By regulating the metabolism of immune cells, researchers are uncovering novel ways to suppress inflammation and treat autoimmune diseases.

Scientists have long recognized that metabolic-related disorders such as heart disease, type 2 diabetes and obesity have links to inflammation. But what if the converse were also true? What if inflammatory conditions such as rheumatoid arthritis and inflammatory bowel disease had a metabolic component to them?

In recent years, researchers in the burgeoning field of immunometabolism are exploring that exact question. Combining knowledge of cellular metabolism with immunology, experts are studying pathways to alter the metabolism of immune cells to switch off an unwarranted inflammatory response. “We’re working on harnessing the immune system through the control of cellular metabolism and asking whether we can keep the immune system in balance by tuning metabolic pathways,” says Samantha Hiemer, a post-doctoral fellow in the Inflammation and Immunology Unit at Pfizer’s Kendall Square, Cambridge research site.
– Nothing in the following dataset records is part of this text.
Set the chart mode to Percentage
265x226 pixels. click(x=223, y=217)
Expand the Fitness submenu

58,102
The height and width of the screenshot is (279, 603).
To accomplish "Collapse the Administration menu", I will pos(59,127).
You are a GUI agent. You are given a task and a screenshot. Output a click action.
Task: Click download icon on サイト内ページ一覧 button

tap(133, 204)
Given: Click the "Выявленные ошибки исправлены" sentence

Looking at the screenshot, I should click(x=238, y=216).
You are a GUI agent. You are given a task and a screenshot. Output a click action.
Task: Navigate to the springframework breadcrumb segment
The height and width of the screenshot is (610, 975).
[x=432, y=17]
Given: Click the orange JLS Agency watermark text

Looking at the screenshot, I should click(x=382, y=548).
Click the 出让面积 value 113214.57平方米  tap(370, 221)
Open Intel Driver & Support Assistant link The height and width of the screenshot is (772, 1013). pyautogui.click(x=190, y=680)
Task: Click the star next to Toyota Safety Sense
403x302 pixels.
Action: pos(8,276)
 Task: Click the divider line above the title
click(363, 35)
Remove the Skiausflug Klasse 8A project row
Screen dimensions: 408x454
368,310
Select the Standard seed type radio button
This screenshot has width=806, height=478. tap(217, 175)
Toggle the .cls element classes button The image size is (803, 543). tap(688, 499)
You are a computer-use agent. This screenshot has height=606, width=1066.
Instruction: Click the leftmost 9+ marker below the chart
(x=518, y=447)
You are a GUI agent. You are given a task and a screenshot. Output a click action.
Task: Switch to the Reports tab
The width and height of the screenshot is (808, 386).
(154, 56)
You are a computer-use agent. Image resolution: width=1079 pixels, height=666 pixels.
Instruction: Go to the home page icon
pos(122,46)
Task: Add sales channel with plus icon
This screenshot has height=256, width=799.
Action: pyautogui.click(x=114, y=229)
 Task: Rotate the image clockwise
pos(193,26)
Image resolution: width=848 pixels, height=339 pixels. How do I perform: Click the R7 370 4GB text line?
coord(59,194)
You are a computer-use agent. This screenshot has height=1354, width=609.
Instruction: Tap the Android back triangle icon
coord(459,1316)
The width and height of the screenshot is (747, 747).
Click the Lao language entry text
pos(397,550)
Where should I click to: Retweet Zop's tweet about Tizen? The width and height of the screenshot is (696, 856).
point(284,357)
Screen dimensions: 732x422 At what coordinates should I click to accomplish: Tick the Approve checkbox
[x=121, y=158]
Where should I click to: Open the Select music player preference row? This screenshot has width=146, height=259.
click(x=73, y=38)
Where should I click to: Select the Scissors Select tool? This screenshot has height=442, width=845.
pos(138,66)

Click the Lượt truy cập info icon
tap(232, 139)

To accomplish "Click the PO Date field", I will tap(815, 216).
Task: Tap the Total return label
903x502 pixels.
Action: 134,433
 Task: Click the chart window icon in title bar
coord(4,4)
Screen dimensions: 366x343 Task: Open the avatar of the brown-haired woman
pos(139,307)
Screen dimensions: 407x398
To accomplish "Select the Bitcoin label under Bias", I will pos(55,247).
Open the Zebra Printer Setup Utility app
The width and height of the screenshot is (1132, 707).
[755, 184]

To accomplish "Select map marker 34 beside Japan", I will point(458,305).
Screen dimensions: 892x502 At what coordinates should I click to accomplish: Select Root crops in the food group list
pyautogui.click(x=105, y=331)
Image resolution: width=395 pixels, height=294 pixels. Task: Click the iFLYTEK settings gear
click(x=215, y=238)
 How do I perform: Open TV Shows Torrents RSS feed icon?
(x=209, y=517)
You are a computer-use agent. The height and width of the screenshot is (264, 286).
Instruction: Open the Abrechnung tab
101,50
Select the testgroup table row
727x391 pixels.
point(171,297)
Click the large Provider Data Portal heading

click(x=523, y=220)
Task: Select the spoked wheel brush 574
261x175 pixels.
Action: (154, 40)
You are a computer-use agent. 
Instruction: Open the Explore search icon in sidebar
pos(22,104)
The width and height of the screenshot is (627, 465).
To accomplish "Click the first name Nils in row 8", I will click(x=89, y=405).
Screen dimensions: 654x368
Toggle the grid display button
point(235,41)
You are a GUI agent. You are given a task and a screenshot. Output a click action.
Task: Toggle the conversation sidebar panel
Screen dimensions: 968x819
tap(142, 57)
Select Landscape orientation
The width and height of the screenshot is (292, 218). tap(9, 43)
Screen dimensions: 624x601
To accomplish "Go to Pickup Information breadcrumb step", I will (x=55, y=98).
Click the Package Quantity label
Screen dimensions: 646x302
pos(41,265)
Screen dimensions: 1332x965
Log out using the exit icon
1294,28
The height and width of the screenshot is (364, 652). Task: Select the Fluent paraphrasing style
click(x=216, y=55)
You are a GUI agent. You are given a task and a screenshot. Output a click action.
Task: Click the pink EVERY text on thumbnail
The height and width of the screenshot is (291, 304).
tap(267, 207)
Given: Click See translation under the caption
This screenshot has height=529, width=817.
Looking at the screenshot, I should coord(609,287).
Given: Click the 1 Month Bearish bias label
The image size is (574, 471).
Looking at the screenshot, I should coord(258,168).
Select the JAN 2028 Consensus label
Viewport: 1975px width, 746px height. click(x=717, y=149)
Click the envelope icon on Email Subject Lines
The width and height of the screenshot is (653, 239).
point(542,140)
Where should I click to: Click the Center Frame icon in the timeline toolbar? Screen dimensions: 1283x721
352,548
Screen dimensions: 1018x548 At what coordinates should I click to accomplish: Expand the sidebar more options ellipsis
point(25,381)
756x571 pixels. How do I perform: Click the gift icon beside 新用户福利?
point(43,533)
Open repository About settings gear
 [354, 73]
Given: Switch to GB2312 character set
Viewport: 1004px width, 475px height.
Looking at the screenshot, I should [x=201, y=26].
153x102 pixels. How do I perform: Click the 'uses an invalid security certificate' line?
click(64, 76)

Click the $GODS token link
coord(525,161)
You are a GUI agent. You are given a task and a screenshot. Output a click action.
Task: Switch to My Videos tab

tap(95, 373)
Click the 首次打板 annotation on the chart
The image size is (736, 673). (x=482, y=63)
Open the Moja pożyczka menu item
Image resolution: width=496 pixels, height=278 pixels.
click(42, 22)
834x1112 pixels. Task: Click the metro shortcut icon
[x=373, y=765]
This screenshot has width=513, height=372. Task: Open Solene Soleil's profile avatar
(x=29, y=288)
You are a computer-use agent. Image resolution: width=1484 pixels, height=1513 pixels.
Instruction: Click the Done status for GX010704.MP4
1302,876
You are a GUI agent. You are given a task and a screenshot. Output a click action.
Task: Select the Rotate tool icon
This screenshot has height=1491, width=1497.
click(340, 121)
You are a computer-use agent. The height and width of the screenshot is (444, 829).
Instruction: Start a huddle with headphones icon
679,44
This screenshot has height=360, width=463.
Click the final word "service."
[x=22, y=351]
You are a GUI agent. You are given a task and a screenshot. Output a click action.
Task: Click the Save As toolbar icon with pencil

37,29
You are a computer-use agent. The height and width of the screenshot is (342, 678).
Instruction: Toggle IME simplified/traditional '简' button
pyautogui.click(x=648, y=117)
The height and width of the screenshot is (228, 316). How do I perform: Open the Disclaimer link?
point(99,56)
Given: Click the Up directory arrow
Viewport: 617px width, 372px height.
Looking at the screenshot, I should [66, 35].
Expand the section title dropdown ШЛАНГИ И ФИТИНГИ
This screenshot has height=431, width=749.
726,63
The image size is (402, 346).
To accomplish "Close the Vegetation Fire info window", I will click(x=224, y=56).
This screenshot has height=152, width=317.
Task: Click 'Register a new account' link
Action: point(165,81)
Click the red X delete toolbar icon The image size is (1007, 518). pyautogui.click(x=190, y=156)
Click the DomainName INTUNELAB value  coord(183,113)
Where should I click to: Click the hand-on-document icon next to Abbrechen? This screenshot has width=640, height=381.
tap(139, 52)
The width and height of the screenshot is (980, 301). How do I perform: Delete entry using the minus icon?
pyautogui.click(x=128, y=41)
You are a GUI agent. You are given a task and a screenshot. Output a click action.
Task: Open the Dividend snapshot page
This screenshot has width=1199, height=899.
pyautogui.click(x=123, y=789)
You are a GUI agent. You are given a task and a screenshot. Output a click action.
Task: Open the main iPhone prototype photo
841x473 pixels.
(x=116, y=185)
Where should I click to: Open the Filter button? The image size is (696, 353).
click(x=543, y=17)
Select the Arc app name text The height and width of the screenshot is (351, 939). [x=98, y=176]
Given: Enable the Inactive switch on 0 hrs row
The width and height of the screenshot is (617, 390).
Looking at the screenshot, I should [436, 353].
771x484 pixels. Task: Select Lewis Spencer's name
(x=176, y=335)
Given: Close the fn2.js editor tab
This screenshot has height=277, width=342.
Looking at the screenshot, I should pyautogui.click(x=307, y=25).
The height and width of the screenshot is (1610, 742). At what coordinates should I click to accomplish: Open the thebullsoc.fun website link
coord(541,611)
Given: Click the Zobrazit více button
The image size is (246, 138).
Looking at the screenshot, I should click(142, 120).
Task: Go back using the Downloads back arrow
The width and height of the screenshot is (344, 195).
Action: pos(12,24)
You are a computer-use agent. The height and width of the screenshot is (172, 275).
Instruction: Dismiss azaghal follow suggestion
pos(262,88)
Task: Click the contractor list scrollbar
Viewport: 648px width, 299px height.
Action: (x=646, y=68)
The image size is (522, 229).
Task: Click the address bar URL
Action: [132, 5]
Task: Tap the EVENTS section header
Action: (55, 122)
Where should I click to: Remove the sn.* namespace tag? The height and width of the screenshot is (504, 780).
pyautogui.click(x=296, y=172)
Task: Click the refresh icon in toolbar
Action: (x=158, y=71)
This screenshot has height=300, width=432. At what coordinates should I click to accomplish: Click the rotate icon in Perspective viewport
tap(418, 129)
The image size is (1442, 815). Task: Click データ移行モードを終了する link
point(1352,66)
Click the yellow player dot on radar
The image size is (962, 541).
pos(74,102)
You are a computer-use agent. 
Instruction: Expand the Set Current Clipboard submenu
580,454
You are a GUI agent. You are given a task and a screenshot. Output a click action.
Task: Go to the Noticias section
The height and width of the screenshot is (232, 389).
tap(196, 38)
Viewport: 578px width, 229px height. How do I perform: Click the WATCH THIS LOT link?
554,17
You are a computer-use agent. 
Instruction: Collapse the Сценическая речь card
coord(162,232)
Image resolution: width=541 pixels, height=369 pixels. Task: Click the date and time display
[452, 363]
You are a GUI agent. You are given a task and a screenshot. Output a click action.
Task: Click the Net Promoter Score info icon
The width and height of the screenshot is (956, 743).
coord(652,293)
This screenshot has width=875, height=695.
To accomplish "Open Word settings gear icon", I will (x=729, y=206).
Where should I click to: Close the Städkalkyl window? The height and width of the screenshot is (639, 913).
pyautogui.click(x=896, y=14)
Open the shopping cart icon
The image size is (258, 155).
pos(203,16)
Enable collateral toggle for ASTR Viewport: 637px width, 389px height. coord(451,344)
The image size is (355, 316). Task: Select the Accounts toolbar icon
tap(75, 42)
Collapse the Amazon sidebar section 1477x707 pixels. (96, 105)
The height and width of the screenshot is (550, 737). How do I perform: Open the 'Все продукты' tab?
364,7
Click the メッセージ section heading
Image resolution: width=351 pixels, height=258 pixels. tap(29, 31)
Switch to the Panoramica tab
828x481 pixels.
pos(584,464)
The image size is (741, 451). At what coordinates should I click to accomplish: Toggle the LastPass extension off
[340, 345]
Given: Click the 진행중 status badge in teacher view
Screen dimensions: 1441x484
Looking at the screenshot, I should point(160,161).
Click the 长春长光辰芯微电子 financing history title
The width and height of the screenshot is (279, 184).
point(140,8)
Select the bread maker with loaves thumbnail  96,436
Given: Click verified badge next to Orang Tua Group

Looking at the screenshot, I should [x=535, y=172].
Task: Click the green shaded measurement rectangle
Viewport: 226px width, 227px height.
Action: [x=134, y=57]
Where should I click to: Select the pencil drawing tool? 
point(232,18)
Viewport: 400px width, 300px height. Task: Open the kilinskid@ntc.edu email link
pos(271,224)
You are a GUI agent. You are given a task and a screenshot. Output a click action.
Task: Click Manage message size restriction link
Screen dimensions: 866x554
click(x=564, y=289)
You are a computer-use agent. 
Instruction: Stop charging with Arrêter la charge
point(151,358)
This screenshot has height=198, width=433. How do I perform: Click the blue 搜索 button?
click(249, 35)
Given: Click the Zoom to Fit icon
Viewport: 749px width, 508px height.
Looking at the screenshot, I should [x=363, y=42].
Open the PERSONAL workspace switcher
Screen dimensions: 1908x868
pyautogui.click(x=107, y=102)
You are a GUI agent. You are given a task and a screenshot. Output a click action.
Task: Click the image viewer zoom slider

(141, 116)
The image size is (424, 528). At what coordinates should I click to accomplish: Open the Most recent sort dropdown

Inflammation as ‘Friendly Fire’

The immune system is among the most powerful systems in the body, outfitted with an arsenal of defense cells that can destroy pathogens that cross its path. At the same time, the body has a variety of fail-safes to ensure that the immune system doesn’t attack itself. But sometimes these safeguards don’t work, and we get an unwarranted inflammatory response.  The simplest way to measure this response is to see a flood of immune cells, such as T-cells and B-cells, migrating into organs and tissues. “Autoimmunity is like friendly-fire – the immune system is too active and is attacking the body it’s supposed to be protecting,” says Hiemer.

A macrophage shown here engulfing tuberculous bacteria. The immune system is normally in what is called a “quiescent state” — it’s on the lookout for pathogens but not actively in fight mode. When it is time to attack, immune cells start to increase their metabolism, absorbing more nutrients in order produce the proteins essential for defense, such as cytokines and antibodies. The immune system needs to be activated in order for macrophages to be attracted to the bacteria site. 

In healthy people, the immune system is normally in what is called a “quiescent state” — it’s on the lookout for pathogens but not actively in fight mode. When it is time to attack, immune cells start to increase their metabolism, absorbing more nutrients in order produce the proteins essential for defense, such as cytokines and antibodies. 

One of the check-and-balance mechanisms the immune system uses to regulate a response occurs via its metabolic pathways. The immune system has ways to trick itself into thinking it’s in starvation mode, shutting down metabolism and suppressing an immune response. One example of this is with developing fetuses. Why does the mother’s immune system normally not attack the baby, which contains foreign DNA from its father? The placenta has special cells on its inner lining, called trophoblasts, that release an enzyme known as IDO, tricking the mother’s immune cells inside the womb into perceiving the environment as “nutrient deprived.” “This microenvironment creates a barrier between mother and baby and because the mother’s immune cells don’t have enough nutrients available to mount an immune response, they can’t attack the baby,” says Hiemer.

‘Using a Cannon to Swat a Fly’

Many of the current therapies to treat autoimmune diseases work by suppressing the entire immune system, and are likened to using “a cannon to swat a fly.” While these therapies can successfully block an inflammatory response, they have the unwelcome side effect of leaving patients vulnerable to infection. The hope in developing these new therapies is to slightly alter the metabolism of immune cells to prevent cellular proliferation that causes inflammation while preserving the immune system.

Using immune-suppressing therapies to treat autoimmune disorders can be like “using a cannon to swat a fly.”

Seeking a new therapy to regulate immune cell metabolism, researchers had to look no further than a commonly used diabetes drug that targets mTOR, a metabolic-sensor protein found in virtually all cells. The medicine works by tricking the mTOR protein into thinking there is already enough energy present in the cell and it doesn’t need to be activated. For autoimmune diseases, inhibiting the mTOR pathway can fool cells into thinking they’re in an energy-deprived state, and should not replicate and mount an immune response.  “As autoimmune diseases increase in incidence, there is an urgent need for novel therapies that have less side effects. Our research into the interplay between cellular metabolism and immunity is offering an innovative pathway to treat these chronic, debilitating inflammatory conditions,” says Hiemer.